Each year that goes by, I stop at this time prior to the Holidays of Christmas, and think back and wonder, what could i have done differently. What would have made my life and those I love better for all of us. These are called regrets and things many of us think about as we get older I guess.
Regrets come in many shapes and sizes when you get to your late fifties or sixties I would bet. Mine piled up in my forties because it is when all my decisions to preserve my sanity and life began. We all make mistakes and have regrets don’t we folks, Lord knows it and so do we.
As a child I have regrets because i was young and stupid and innocent and let events go by I never said Thank You for. As a teenager the regrets involve people you never say you care about until it is far too late. Opposite sex , or romances that could have been are always on this list as I sit back and go what could have been, or what would have happened if I told her back then. We all know you can’t go backwards no matter how hard or bad you want to, you have to live with those decisions and carry on.
Then comes your twenties when your full of energy and have to hold a job and nothing goes right and you stumble past too many things just trying to survive. At the same time mother nature has your sex drive at its peak, your need to reproduce comes out, love happens and bam, you have children before you know it. Amazingly you will now do anything you can to provide and protect your children and you get in debt too. We somethings rush things in life not for ourselves but for our offspring so they can have a better life than we did.
By the time you hit your thirties you realize damn what happened to my youth, and start to feel pressured and pushed by society and family. You love your spouse and your children and the home you built, but the bills build up things get in danger, you’re so busy you drift apart from the spouse and the world starts to crumble around you. Next thing you know the spouse is asking for a divorce, custody of the kids and child support till they hit eighteen. And the courts force you to pay or go to jail. Regretting the divorce and failure of your part in it all, you try to deal with it the best you can and survive.
The Forties brings regrets of not seeing your children enough due to work, distance, divorce and more. They drift from you as their lives go on and on and they grow to become their own persons. You work now to save your own life and what remains of it and rebuild with another spouse and settle finally into a routine that works for all. The kids from the first marriage show up finally, wanting to know you and why you left. They have children already born and growing of their own suddenly you’re a grandparent and shocked.
The Fifties you start paying bills off, the home is closer to being done financially, your children are now in their 20s and 30s and their kids are now anywhere from 10 to 3 and so many it is shocking for both you and me. You meet the grandkids and you love them much and provide the best of things and a hug and a touch. Saying and telling them each time you see them how much you love them so. You try to tell your own children how much you love them and things they didn’t know, but they don’t listen, they are too busy too.
So yes regrets we all have more than a few, I regret many things in my life.
1) I regret not being a better kid as a kid for my parents sake, although I tried my best.
2) I regret fighting and rebelling as a kid against everything and everyone I could, I never knew why?.

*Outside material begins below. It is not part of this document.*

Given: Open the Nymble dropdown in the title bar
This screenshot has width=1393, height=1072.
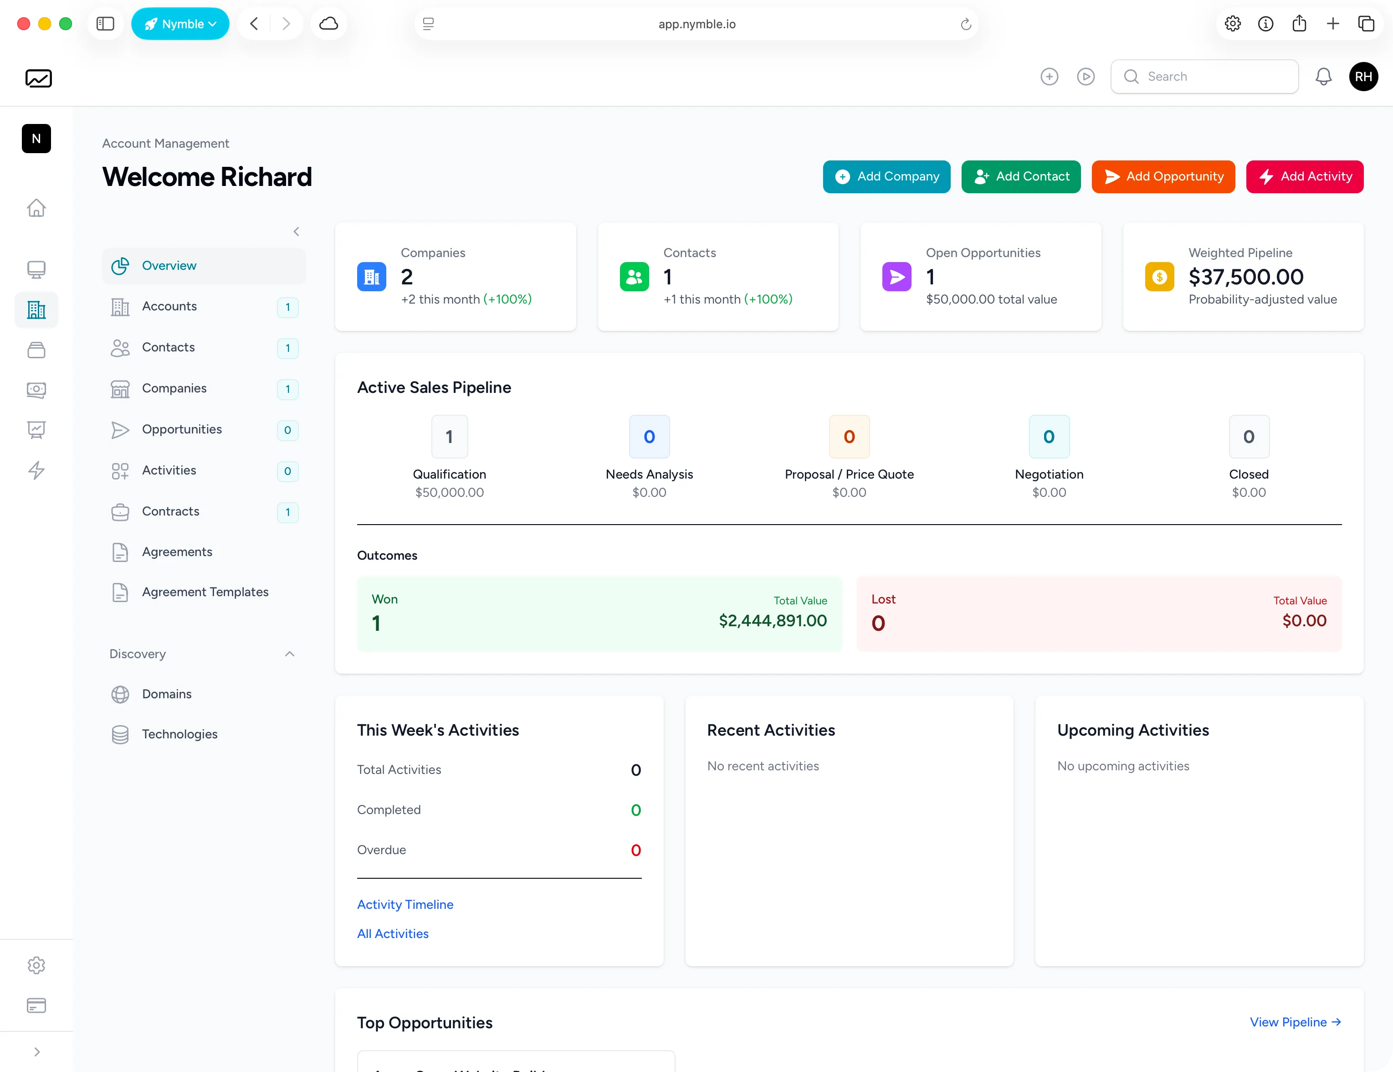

3) I regret never saying I love you to my parents or them ever saying it to me.
4) I regret not paying better attention in schools, but I overcame that.
5) I regret that society and medicine didn’t know I had ADDHD as a child and misdiagnosed me.
6) I regret dropping out of High School at Junior Level and going to work early.
7) I regret not telling my first wife and my kids how much I loved them and still do to my kids.
8) I regret not being a bigger part of my kids lives as they grew up.
9)I do regret being injured in the service and never able to recover and losing my service career.
10) My biggest regret is, not being able to fully convey, and converse with my eldest daughter and make her understand I always loved her and always will.
Regrets yes, we all have a few and yes we all work at trying to erase them the best we can. As you can see, I get melancholy on Holidays and the Holiday Season, I look back and try to remember my blessings and my regrets and hope one day to make it all work out better. , As you shop and run about this Holiday Season, stop and count your regrets and your blessing and lets hope that when you do your blessings outweigh and out measure the list of regrets.